━━━━━ PAGE EXCERPT ━━━━━
Google’s Open Knowledge Format: What It Is, and Who It’s Actually For

Google Cloud launched the Open Knowledge Format on June 12, 2026, and the takes overheated within days. One camp is calling it the most important AI infrastructure of the year. Another is already repackaging it as an SEO or AI-visibility tactic. Both are wrong, in opposite directions.

The reality is narrower.

OKF is a format, not a platform and not a ranking mechanism, for representing your organization’s internal knowledge as markdown files that AI agents can actually read and use.

If you run a real internal knowledge base, it’s worth understanding.

If someone is selling it to you as your next AI-SEO play, it isn’t one. They are selling you snakeoil.

What OKF Actually Is

OKF is an open specification, version 0.1, published by Google Cloud’s Data Cloud team under the Apache 2.0 license. Strip away the announcement language and the format is simple.

A bundle is a directory of markdown files with YAML frontmatter.

(YAML (which stands for “YAML Ain’t Markup Language”) is a highly readable, human-friendly data serialization language. It is primarily used to write configuration files, automate workflows, and exchange data between systems.)
━━━━━
**EXERCISE REQUIREMENTS**.
• A. In the Open Knowledge Format article, who published the OKF specification, and under what license?
• B. Translate this sentence from the Open Knowledge Format article into Spanish: "A bundle is a directory of markdown files with YAML frontmatter."
• C. Extend the article on Google's Open Knowledge Format, continuing from its last sentence.
━━━━━ DATA EXTRACT ━━━━━
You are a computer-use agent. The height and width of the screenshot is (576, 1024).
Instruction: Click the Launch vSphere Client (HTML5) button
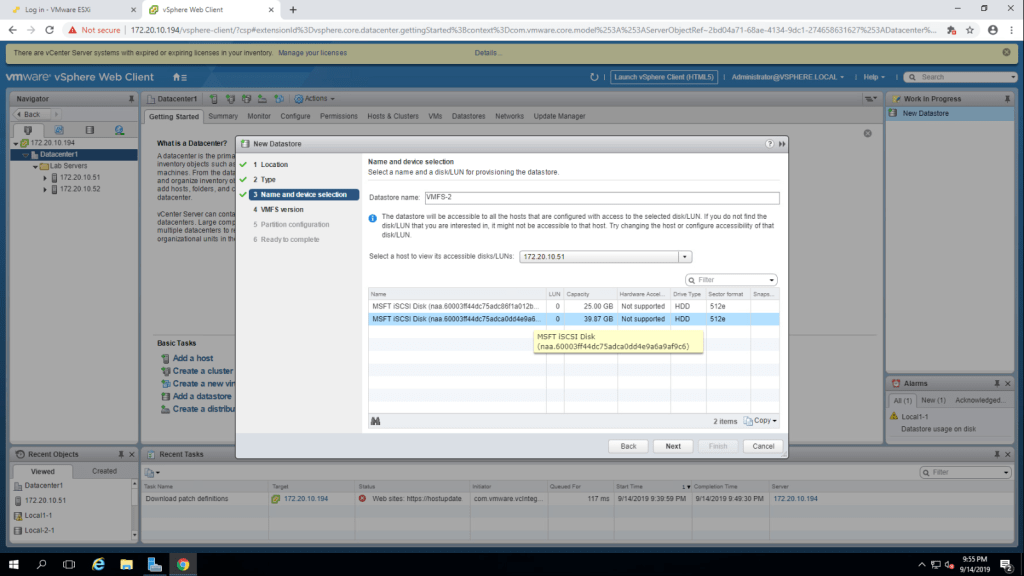[x=664, y=77]
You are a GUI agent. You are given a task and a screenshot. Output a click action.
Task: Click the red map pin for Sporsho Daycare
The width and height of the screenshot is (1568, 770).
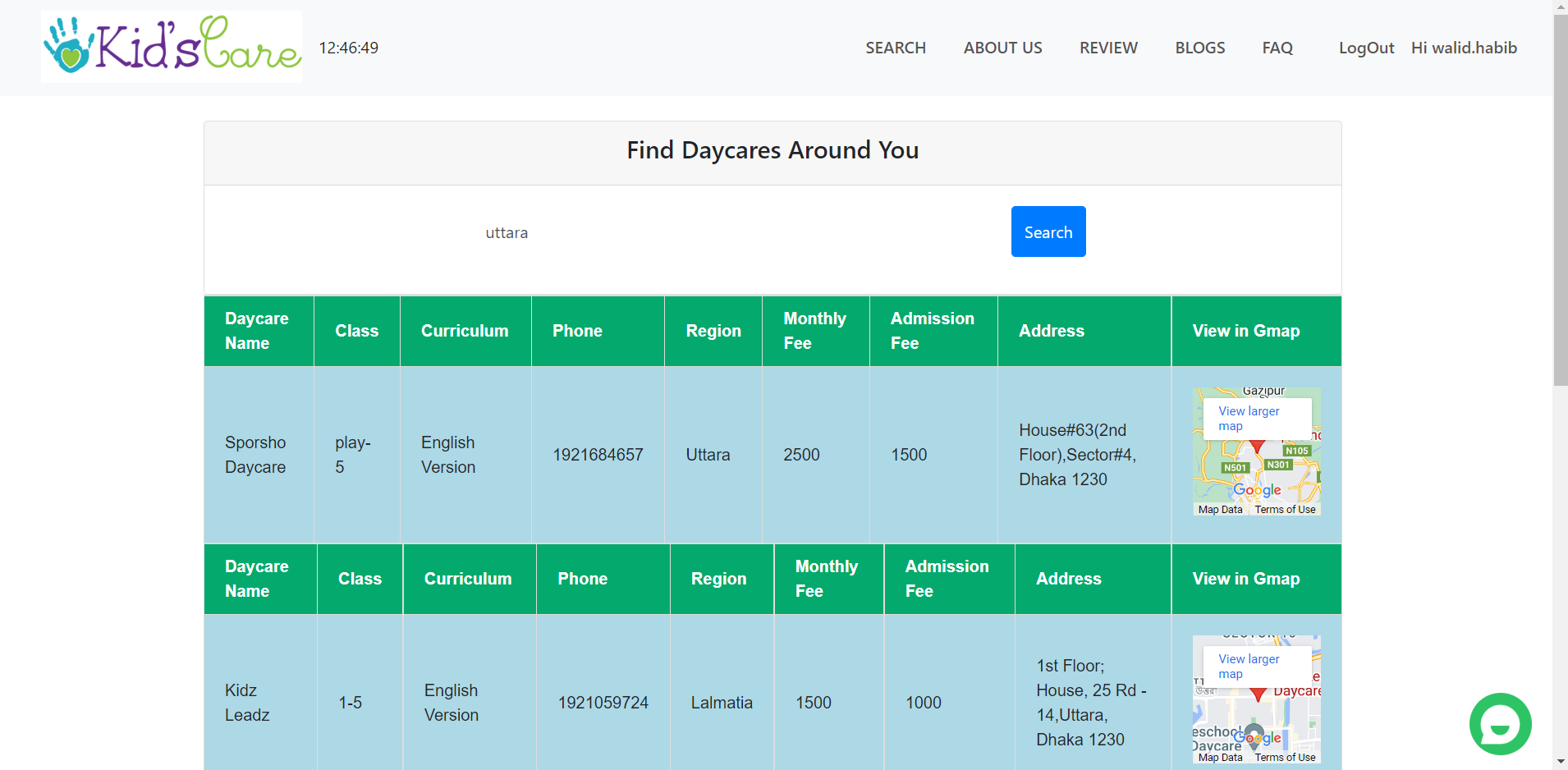coord(1257,447)
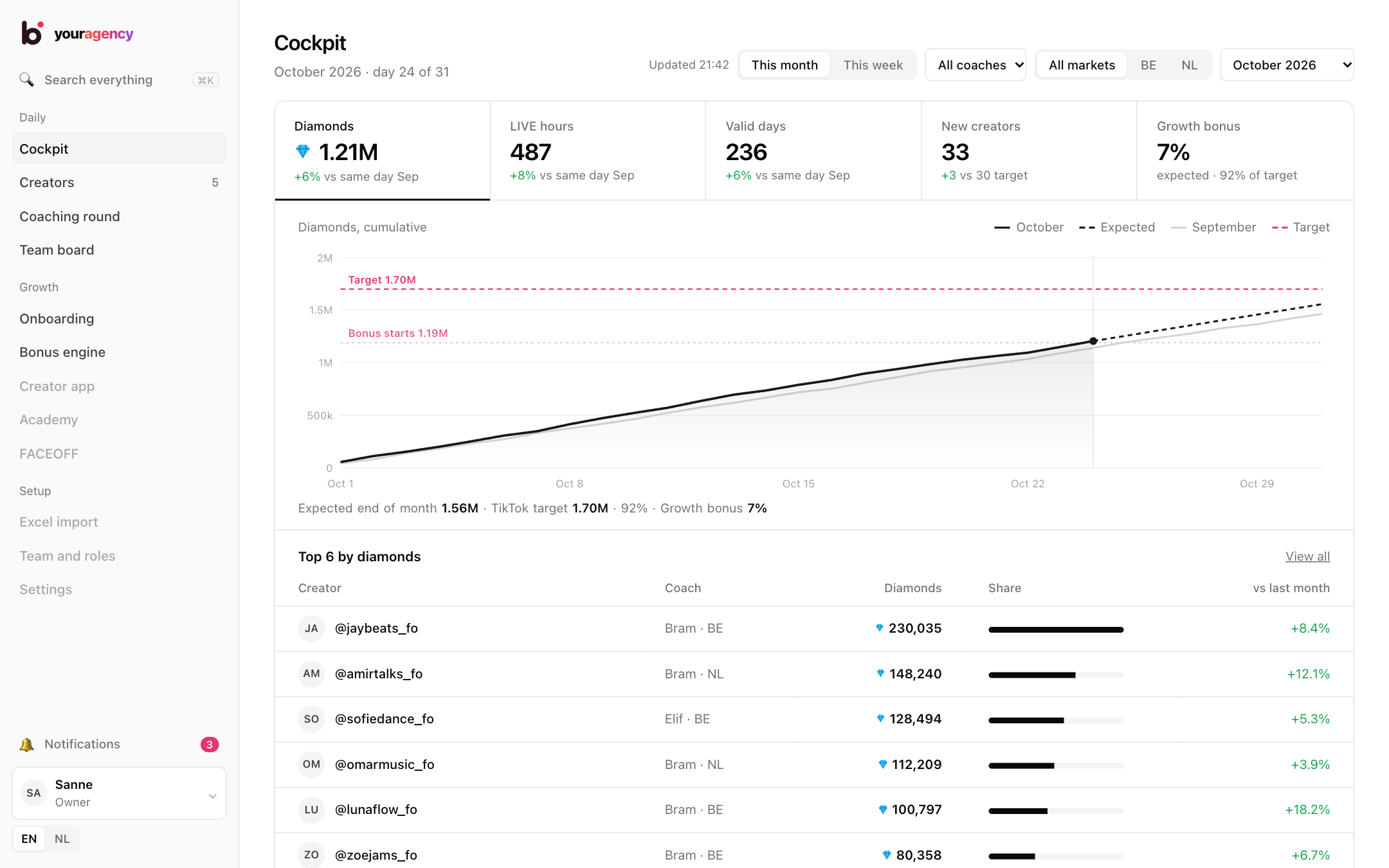Filter markets to BE only
This screenshot has height=868, width=1389.
1148,65
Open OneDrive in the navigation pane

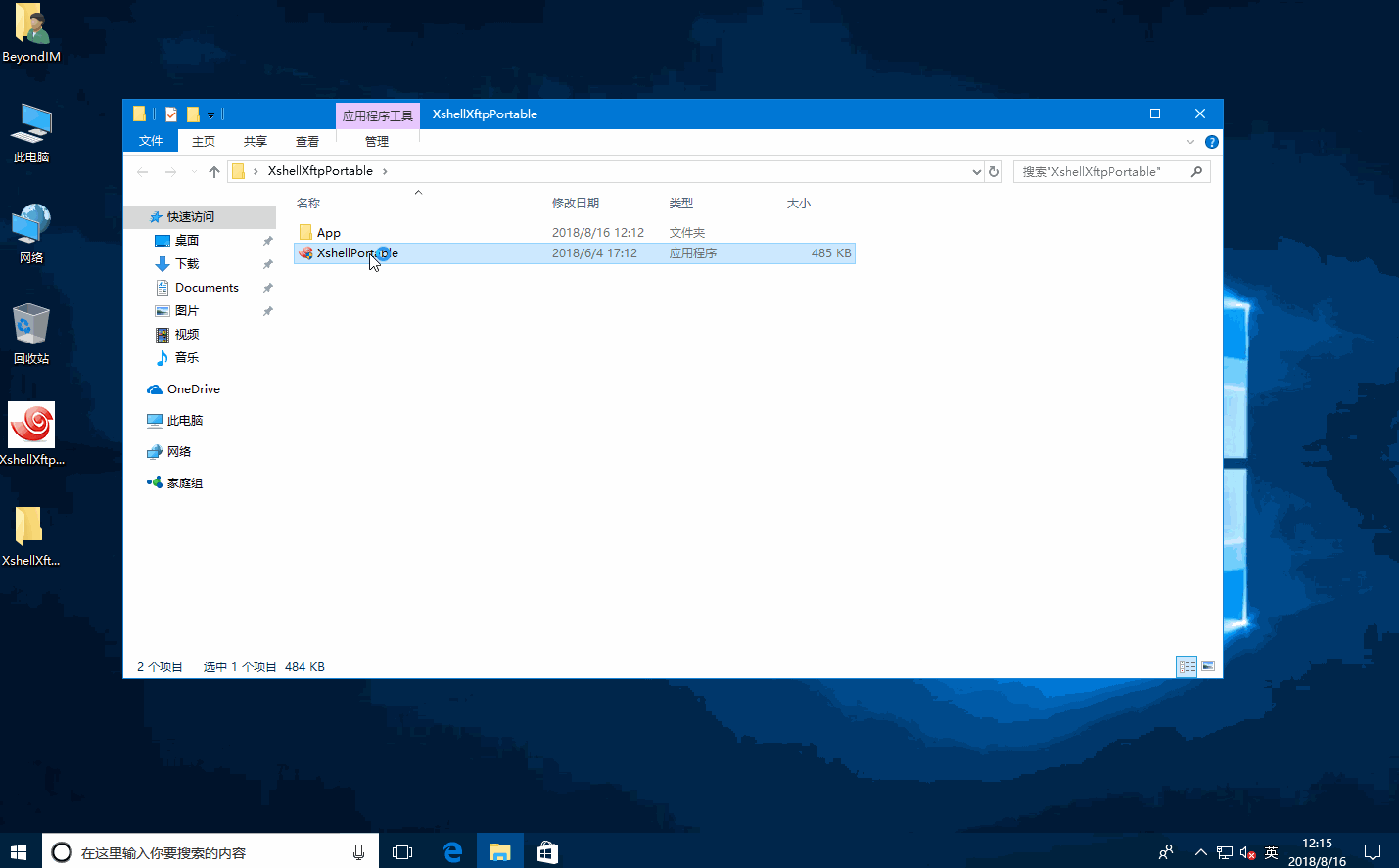click(x=193, y=388)
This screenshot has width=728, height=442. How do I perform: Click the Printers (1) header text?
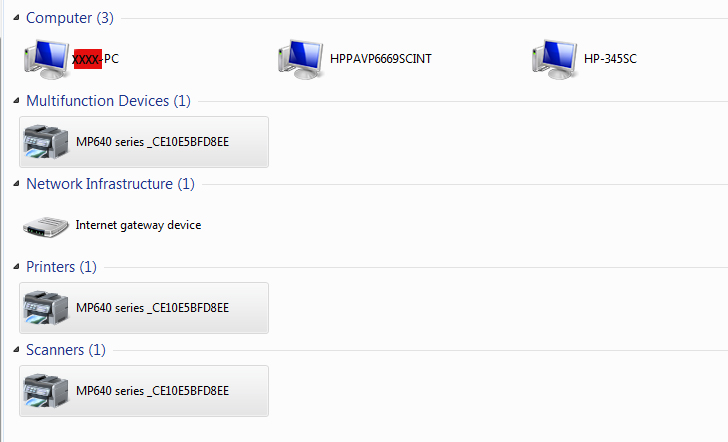[61, 267]
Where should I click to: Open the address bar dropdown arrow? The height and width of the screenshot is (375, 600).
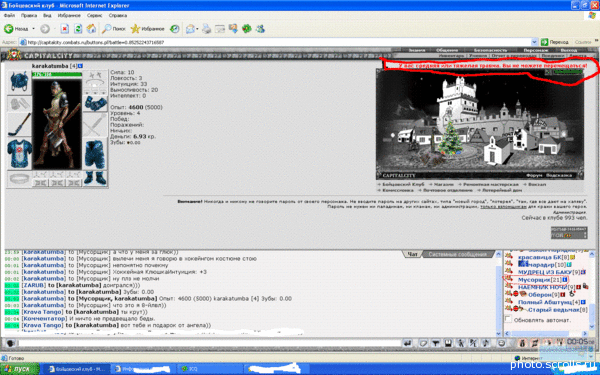tap(534, 42)
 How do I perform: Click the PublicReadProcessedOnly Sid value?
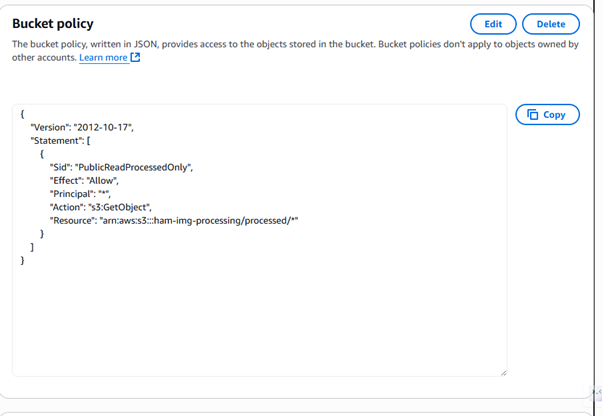click(134, 167)
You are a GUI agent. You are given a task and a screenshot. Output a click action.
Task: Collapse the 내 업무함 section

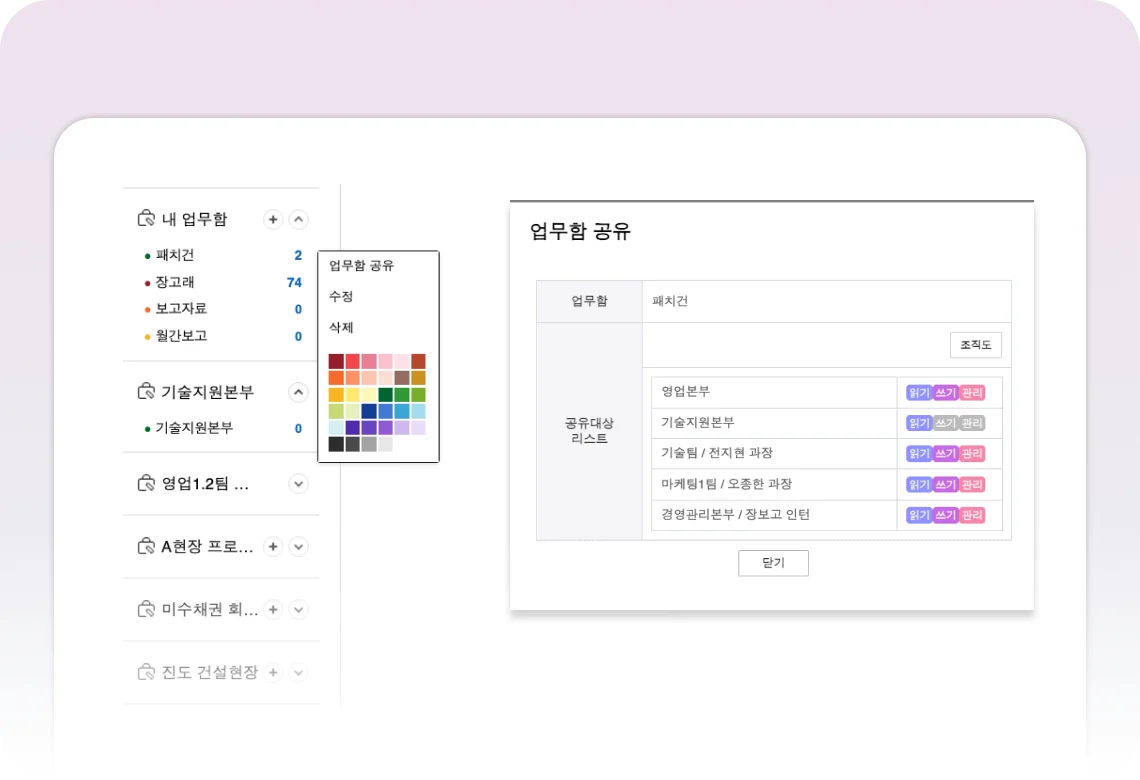[298, 219]
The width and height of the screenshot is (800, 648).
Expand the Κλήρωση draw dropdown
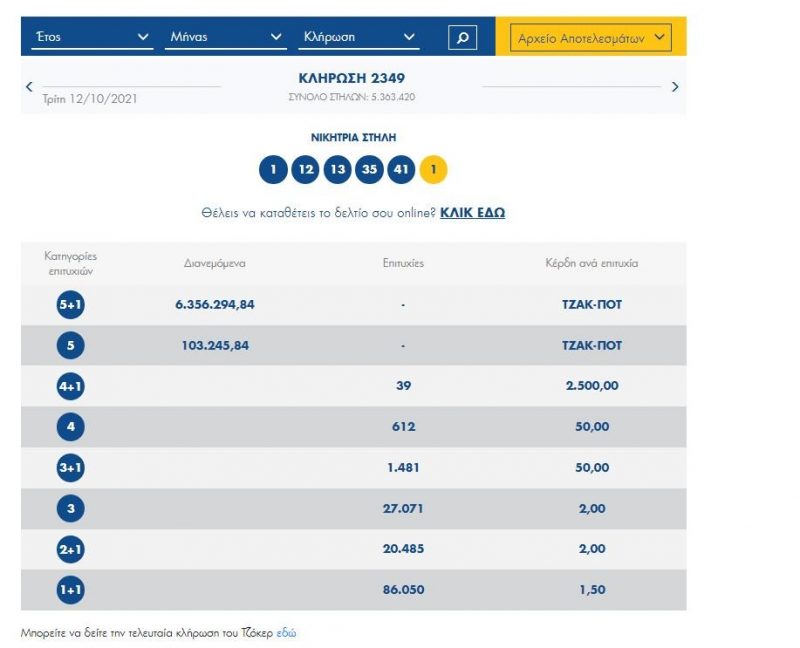[360, 38]
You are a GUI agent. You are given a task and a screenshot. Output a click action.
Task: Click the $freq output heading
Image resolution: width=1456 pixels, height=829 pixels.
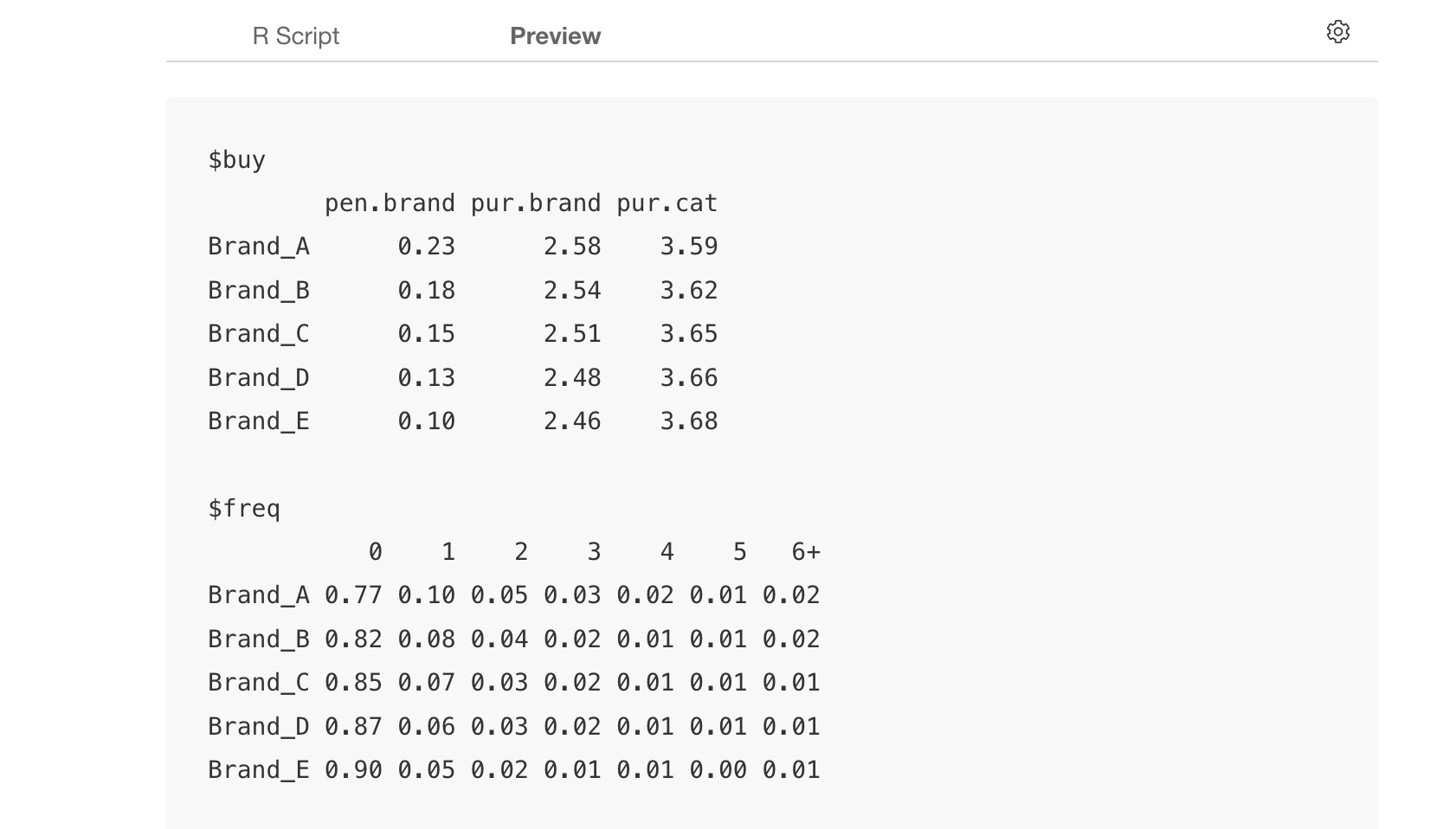[x=244, y=509]
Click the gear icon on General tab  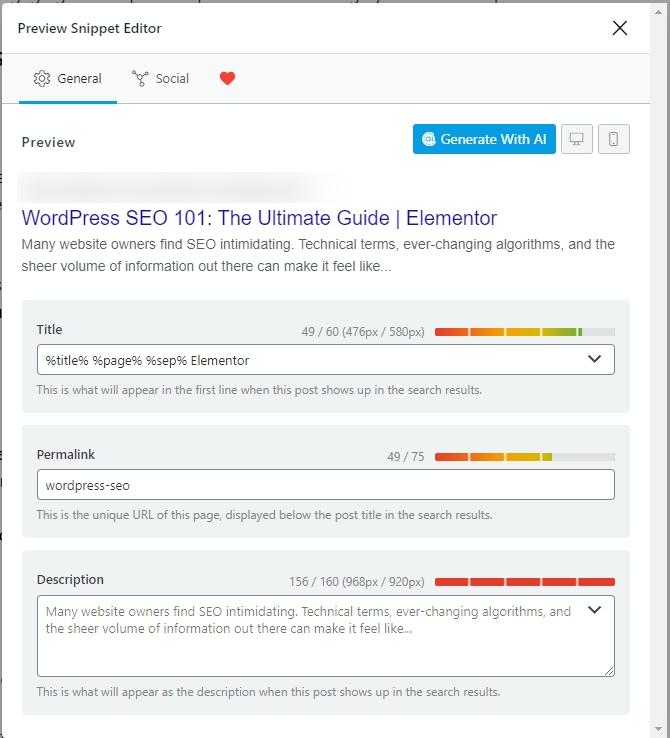tap(42, 79)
━━━━━
**ANSWERS TO THE EXERCISES**.
• A. Google Cloud's Data Cloud team published it under the Apache 2.0 license.

• B. Un paquete es un directorio de archivos markdown con encabezado YAML.

• C.
Each file represents one concept, and the file’s path is its identity. The only required field is type. Optional fields like title, description, tags, and timestamp exist for the things you want to query or filter on. The body is plain markdown.

Concepts link to each other with normal markdown links, which turns the directory into a graph of relationships rather than a flat list.

That’s the whole idea. No SDK, no runtime, no proprietary account. A bundle is just files: readable in any editor, hostable in any git repo, shippable as a tarball.

It formalizes what people have been calling the LLM-wiki pattern, the one Andrej Karpathy described in an April 2026 gist: agents maintaining a markdown library because LLMs handle the cross-referencing bookkeeping that humans start and then abandon.

The same shape has shown up as Obsidian vaults wired to coding agents, as AGENTS.md and CLAUDE.md convention files, and as “metadata as code” repos inside data teams. OKF’s contribution is agreeing on the small set of conventions that let those bespoke wikis cooperate.

The problem it solves is internal context. The schema of a table, your business’s definition of a metric, the runbook for an incident, the join paths between two systems, the deprecation notice for an old API. The knowledge that too often lives scattered across catalogs, wikis, code comments, and the heads of a few senior engineers.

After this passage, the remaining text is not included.